IMAGE OF EARTH AND QUILL

Guest Poet Rachel Dacus



Woman Wading in Poetry

Leads with the instrument of mystery,
curves and depths
shivering on a page.

Hold hands
and look into her eyes.
One of you becomes the other.

No other words. Sudden flaring.
Decades unfold.
their clean linen
for swaddling or polishing.

Amid the drab, a hand reaches out.
The one who mothers color.
Words held close, given randomly away.
Sheer in the numinous.

Hearth-hugging ecstasy.
Exquisite quotidian.

In the midst of vacuuming
she divides a moment from the rest
and sits down, thumbs through a book.
From between its leaves flies up
life -- miraculously
still alive, scintillating
down these dusty years.


April, 1999

Rachel Dacus's Questions:

(1) Would appreciate thoughts on whether this poem's format of fragmentary ideas and images serves the theme of poetry as a non-linear communication.

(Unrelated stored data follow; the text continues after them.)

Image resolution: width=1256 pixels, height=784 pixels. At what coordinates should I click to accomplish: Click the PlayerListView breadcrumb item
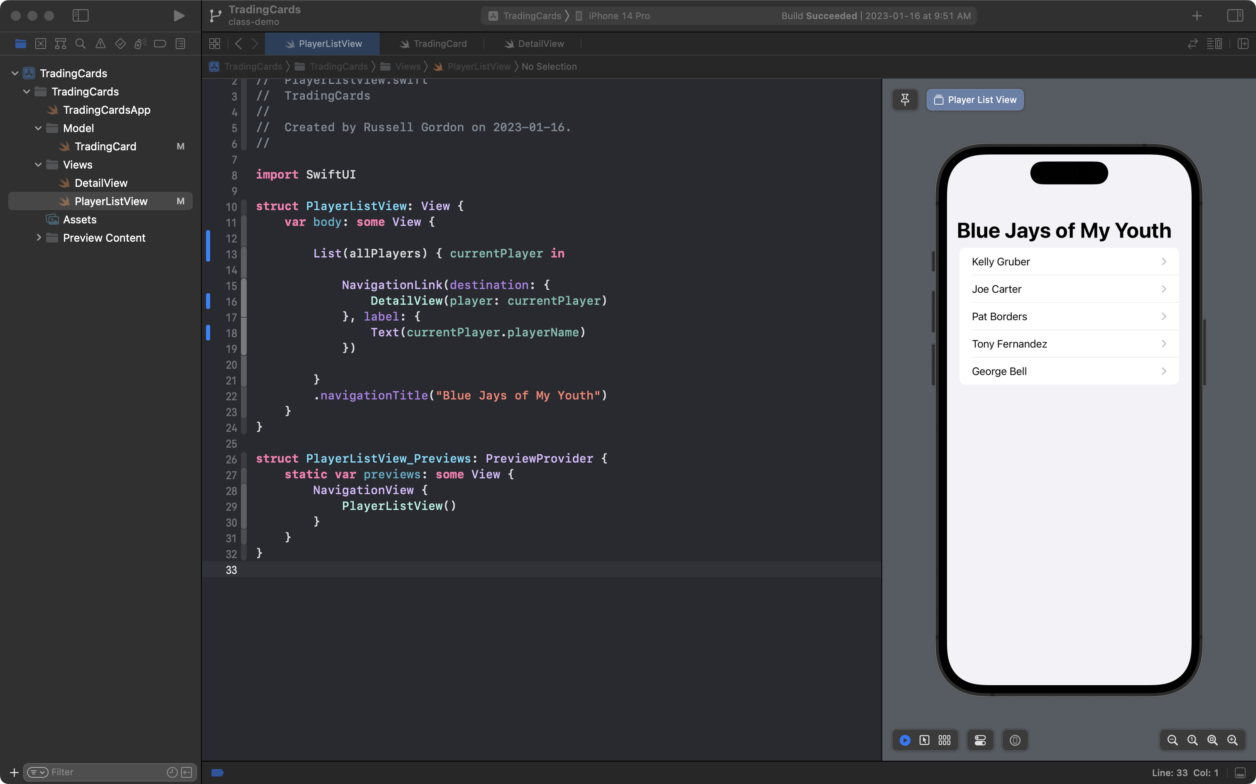coord(479,66)
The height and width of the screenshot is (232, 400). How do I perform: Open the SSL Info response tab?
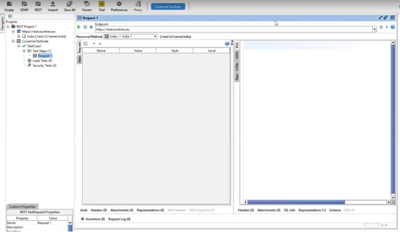pos(289,210)
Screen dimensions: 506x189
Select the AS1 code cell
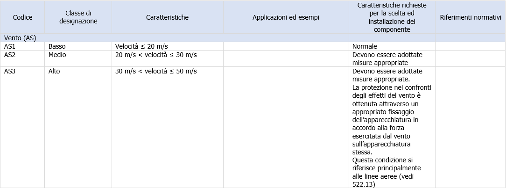point(10,46)
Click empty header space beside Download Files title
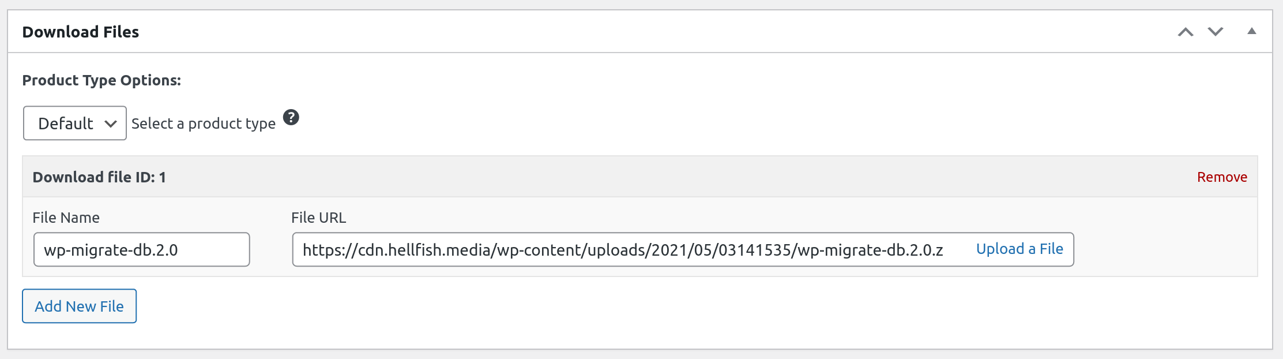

(2) Does the title serve the theme? Too obvious or unclear?







In Golden Cups

As a child, small cups of light
were goblets for my thirsty eyes
and a swallow of sun
drenched my little tongue.

Older now, I still drink mustard, jonquil,
dandelion. Shining ruffles and spokes
summon from within the child's
gold flush in sun motes.


April, 1999

Rachel Dacus's Questions:

(1) Please comment on the use of rhyme in this poem and its reference to nursery rhymes.

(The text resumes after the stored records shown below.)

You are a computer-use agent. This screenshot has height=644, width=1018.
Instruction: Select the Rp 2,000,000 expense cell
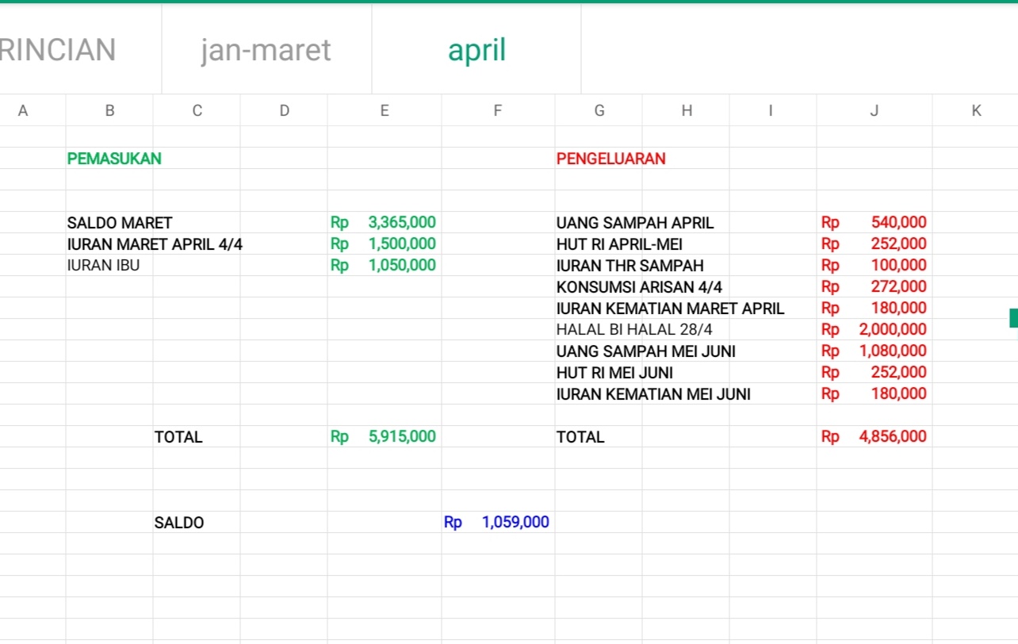coord(874,330)
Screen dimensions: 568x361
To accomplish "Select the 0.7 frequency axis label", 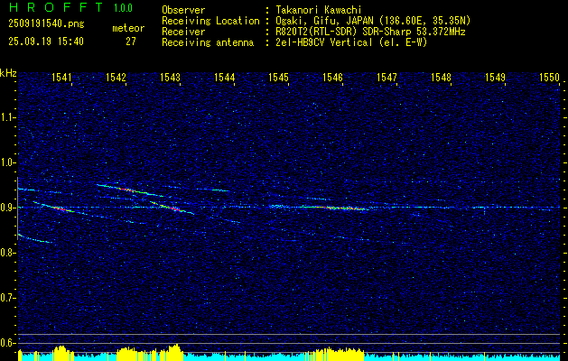I will 8,298.
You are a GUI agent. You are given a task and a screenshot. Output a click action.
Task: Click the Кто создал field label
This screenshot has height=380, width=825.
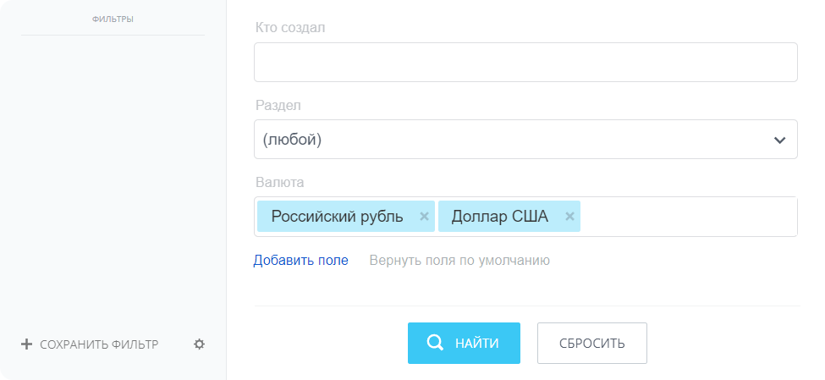pyautogui.click(x=290, y=28)
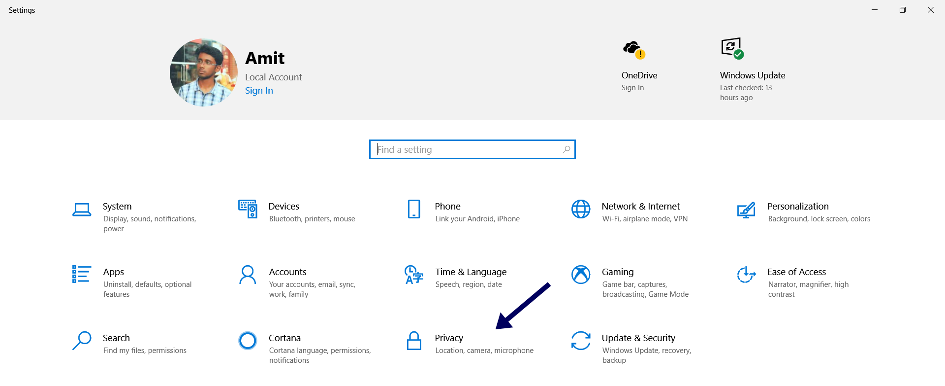Select the Apps list icon

81,274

(2) Is the theme of this poem clear?

(3) Does the title serve to draw the reader into the poem?






Dancing in Space

A dead-end Friday night. I channel-surf
the blinking air, tired of lugging integers
with puppet fingers. Tired
of being defined by yes/no switches
and approaching the speed
of thought migrating electrically,
zinging in wires like chattering gerbils
or fish slithering in neon-lighted bowls.
Polluted with too much seeing,
we materialize every day with an audible
click
in Mercury’s restless machinery.
But have we teleported anywhere?
Tonight my riddling thumbs
sling me through space
as silver ribbons riding buzzed non-air.
Free to perch where thought dances too fast
for the glottal stops of language. Dead
leaves
of books sail and clump in the gutter.
I live in whisking senses, in a radioactive
breeze,
a new biochemical consensus.
I breathe light and speed
transubstantiation made flash.
Time to shed worn-out coat of substance?
Slip off dinosaur mechanics
and log onto a blinking galaxy,
lunge and spin into a new species.


April, 1999

Rachel Dacus's Questions:

(1) Does the imagery in this poem work for the theme? Are there too many images?

(2) Is the poem condensed enough?

(3) General comments on this poem would be appreciated.